Adolph S. Moses served as rabbi from 1872 to 1881, later followed by Tobias Schanfarber from 1899 to 1901. Plans for a new and larger synagogue began to take shape in the first decade of the 20th century, with the cornerstone for the new temple laid on June 6, 1906, at the corner of Government and Warren Streets. Alabama Lieutenant Governor Russell McWhortor Cunningham was the featured speaker for the event. A building fund of $25,400 had been accumulated, but the congregation president, Jacob Pollock, estimated that $5000 more was needed to complete a structure that would "honor the Jewish population of Mobile." Construction continued and the new Government Street Temple was dedicated on June 21, 1907. The bold design was built like a fortress, with two large corner towers that framed an entrance, recessed into a deep and wide low arch. The dedication had been delayed by a week due to the organ not being completed. Eight rabbis took part in the dedication processional: Maximilian Heller of New Orleans; Henry Ettleson of Fort Wayne, Indiana; Bernard Ehrenreich of Montgomery, Alabama; Jacob Schwarz of Pensacola, Florida; David Marx of Atlanta, Georgia; Max Raisin of Meridian, Mississippi; Morris Newfield of Birmingham, Alabama, and Alfred Geiger Moses.

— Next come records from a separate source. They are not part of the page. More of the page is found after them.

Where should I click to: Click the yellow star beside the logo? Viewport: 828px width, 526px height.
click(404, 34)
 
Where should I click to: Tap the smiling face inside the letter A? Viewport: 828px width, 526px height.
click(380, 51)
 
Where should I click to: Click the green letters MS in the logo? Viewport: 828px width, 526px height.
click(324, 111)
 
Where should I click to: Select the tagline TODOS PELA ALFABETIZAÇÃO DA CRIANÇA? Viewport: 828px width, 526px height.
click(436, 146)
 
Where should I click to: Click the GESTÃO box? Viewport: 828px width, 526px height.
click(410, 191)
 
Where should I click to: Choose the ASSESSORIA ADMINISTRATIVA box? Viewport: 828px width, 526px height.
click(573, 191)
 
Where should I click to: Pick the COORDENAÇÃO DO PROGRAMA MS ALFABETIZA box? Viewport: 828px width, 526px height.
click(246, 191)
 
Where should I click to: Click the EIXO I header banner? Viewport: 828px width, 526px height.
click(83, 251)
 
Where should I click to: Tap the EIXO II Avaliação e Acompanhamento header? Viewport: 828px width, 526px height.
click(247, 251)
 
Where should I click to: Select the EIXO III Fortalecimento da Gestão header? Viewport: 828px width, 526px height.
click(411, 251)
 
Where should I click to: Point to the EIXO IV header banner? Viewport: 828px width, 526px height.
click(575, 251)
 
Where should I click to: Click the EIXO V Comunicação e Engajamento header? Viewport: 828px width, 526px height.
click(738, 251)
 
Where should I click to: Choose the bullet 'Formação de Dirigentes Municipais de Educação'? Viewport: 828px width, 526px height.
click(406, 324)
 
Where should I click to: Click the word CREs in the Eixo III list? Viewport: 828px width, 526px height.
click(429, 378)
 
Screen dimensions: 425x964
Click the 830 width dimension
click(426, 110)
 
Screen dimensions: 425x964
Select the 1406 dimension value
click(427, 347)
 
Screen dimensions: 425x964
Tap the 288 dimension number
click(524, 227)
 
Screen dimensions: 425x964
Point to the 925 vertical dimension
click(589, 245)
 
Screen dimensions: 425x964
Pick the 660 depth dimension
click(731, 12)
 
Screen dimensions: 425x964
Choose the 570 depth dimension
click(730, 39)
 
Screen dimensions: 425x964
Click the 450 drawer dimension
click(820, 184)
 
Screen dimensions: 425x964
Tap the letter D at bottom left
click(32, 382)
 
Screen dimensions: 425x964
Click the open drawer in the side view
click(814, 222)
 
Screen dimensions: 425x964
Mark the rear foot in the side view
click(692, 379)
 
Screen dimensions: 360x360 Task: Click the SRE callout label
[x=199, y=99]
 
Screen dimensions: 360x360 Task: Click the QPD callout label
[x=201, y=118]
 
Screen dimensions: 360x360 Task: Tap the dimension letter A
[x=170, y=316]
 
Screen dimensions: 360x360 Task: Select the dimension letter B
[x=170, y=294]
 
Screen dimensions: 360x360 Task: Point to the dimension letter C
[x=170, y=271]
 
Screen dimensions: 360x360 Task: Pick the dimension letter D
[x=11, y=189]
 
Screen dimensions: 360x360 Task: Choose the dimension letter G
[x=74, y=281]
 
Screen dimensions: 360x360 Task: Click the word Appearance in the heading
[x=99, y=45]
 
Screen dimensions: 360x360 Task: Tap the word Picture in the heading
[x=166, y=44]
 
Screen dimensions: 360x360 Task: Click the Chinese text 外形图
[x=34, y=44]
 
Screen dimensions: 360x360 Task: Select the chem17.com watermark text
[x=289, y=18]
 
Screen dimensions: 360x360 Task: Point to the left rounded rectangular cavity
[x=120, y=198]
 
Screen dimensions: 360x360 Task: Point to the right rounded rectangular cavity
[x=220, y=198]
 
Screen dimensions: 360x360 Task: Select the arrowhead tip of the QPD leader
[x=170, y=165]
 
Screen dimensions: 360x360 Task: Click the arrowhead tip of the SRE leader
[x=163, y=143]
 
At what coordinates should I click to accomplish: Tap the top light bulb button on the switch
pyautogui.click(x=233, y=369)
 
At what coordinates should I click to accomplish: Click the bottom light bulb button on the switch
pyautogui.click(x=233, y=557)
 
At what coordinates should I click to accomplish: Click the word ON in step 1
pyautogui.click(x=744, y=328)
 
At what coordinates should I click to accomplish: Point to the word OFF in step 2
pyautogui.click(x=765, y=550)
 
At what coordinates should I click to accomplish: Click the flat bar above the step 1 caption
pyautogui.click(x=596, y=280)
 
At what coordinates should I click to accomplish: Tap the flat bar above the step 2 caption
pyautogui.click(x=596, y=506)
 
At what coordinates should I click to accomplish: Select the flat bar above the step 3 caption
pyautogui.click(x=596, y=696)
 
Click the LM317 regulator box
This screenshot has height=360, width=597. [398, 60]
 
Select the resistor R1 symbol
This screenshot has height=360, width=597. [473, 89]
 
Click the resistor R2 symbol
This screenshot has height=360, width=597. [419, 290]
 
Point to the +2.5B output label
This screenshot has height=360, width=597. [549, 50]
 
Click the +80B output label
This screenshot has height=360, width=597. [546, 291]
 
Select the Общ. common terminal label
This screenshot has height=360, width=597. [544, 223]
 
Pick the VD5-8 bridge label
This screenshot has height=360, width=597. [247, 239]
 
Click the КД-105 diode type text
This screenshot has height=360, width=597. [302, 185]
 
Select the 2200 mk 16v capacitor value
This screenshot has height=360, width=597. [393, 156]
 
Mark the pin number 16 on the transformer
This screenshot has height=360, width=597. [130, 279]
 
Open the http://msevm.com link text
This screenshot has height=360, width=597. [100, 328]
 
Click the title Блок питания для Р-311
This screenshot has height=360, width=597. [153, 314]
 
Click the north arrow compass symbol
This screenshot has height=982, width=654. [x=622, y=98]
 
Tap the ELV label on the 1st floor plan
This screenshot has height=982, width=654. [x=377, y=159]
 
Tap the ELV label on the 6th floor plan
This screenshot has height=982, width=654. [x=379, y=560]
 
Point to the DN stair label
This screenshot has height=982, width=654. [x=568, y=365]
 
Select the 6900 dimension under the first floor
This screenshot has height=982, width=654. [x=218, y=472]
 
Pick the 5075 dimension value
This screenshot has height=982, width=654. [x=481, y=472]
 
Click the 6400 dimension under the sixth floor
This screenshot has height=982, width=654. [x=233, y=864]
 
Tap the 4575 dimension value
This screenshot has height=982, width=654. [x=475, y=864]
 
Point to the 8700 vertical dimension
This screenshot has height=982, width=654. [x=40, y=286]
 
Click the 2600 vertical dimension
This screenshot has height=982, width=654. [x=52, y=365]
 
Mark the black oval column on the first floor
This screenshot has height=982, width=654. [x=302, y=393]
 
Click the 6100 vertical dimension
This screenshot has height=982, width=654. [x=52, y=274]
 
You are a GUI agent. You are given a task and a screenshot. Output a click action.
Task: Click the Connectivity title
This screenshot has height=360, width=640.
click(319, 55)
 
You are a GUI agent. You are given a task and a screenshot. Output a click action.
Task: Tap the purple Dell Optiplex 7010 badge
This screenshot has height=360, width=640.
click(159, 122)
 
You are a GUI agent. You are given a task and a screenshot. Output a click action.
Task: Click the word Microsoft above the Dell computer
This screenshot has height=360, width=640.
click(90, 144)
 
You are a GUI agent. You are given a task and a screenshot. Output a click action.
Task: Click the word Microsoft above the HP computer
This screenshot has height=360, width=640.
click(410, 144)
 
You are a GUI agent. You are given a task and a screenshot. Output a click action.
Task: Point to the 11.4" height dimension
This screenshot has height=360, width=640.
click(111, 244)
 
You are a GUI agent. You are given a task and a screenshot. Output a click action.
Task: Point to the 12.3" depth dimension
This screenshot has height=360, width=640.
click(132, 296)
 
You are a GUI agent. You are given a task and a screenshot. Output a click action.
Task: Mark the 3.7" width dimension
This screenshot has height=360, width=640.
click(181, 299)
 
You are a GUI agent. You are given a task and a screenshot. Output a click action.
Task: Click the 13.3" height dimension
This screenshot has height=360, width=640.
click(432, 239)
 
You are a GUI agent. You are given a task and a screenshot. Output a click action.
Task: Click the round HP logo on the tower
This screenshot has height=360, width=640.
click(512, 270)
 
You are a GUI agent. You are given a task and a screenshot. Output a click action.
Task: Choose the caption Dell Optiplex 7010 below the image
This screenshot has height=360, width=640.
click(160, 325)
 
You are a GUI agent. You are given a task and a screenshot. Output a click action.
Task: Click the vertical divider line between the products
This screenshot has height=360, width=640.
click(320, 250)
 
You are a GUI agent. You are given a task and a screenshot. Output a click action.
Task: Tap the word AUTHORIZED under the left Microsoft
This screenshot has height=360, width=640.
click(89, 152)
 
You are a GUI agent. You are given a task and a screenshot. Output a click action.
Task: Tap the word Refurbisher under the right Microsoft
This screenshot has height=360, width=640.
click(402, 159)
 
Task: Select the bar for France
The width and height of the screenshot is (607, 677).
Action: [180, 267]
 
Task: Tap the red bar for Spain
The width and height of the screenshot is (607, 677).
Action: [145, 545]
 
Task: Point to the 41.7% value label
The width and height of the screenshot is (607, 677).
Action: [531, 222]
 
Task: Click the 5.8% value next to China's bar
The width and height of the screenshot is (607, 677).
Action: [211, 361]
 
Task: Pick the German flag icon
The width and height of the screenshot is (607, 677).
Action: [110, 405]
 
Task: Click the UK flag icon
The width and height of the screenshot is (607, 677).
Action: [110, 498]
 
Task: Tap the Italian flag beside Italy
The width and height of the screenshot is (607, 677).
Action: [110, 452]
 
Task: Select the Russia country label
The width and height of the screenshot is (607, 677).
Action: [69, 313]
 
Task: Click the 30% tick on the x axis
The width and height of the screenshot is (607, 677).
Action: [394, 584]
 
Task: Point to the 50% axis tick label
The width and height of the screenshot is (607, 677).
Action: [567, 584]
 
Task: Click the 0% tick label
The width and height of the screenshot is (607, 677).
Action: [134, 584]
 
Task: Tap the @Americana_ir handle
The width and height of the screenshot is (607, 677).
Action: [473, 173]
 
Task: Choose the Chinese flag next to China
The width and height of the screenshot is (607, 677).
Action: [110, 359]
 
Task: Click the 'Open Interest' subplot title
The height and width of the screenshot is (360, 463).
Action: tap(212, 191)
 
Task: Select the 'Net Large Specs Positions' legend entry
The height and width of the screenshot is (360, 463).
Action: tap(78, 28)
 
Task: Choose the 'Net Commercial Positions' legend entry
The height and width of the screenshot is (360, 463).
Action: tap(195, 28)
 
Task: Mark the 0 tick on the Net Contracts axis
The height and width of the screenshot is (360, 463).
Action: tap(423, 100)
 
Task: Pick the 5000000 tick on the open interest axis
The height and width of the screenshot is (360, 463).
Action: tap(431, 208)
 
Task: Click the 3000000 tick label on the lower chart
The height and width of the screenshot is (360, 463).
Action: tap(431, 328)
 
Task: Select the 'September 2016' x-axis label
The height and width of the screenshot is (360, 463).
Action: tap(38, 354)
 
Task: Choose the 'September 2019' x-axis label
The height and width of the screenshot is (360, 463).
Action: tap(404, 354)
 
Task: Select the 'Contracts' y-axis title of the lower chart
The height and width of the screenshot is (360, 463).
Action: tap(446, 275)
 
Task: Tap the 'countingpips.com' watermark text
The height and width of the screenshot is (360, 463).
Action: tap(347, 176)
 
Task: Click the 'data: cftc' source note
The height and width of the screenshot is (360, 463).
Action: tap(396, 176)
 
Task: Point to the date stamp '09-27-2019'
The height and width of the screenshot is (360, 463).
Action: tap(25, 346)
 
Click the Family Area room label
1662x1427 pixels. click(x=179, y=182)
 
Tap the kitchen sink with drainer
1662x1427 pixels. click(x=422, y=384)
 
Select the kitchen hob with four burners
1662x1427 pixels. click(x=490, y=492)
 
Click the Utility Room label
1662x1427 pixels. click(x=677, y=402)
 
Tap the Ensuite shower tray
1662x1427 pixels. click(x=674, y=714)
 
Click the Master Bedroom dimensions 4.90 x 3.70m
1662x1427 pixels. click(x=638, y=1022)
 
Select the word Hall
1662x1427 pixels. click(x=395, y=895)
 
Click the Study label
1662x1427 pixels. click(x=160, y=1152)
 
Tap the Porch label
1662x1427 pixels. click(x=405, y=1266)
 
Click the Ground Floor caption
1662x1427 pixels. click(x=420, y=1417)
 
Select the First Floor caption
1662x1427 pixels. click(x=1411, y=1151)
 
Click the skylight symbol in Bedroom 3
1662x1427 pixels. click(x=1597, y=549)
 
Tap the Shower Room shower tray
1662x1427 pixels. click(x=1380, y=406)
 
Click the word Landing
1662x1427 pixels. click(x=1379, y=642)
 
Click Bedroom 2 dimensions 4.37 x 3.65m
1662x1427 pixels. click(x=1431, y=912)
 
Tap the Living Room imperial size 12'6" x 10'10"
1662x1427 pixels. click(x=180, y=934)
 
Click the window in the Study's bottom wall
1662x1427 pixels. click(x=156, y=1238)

The Government Street Temple served the congregation for many years, but after World War II the population of Mobile was shifting westward out of downtown and the congregation found the Government Street Temple difficult to keep in good repair. After discovering that repairs would amount to more than $20,000, the building committee decided to sell the old building for not less than $100,000 and build a new structure. On July 18, 1952, the committee announced that it was buying a lot on Springhill Avenue for $40,000 and hiring architect T. Cooper Van Antwerp to design a new synagogue in the Modernist style, with a budget of $250,000. A groundbreaking ceremony was held on February 21, 1954, for the new temple. Then, on September 2, 1955, a dedication ceremony for Springhill Avenue Temple was held with Dr. Julius Mark, Senior Rabbi of Temple Emanu-El in New York City, delivering the dedication sermon. Today the congregation has continued to grow to its present size of about 250 families.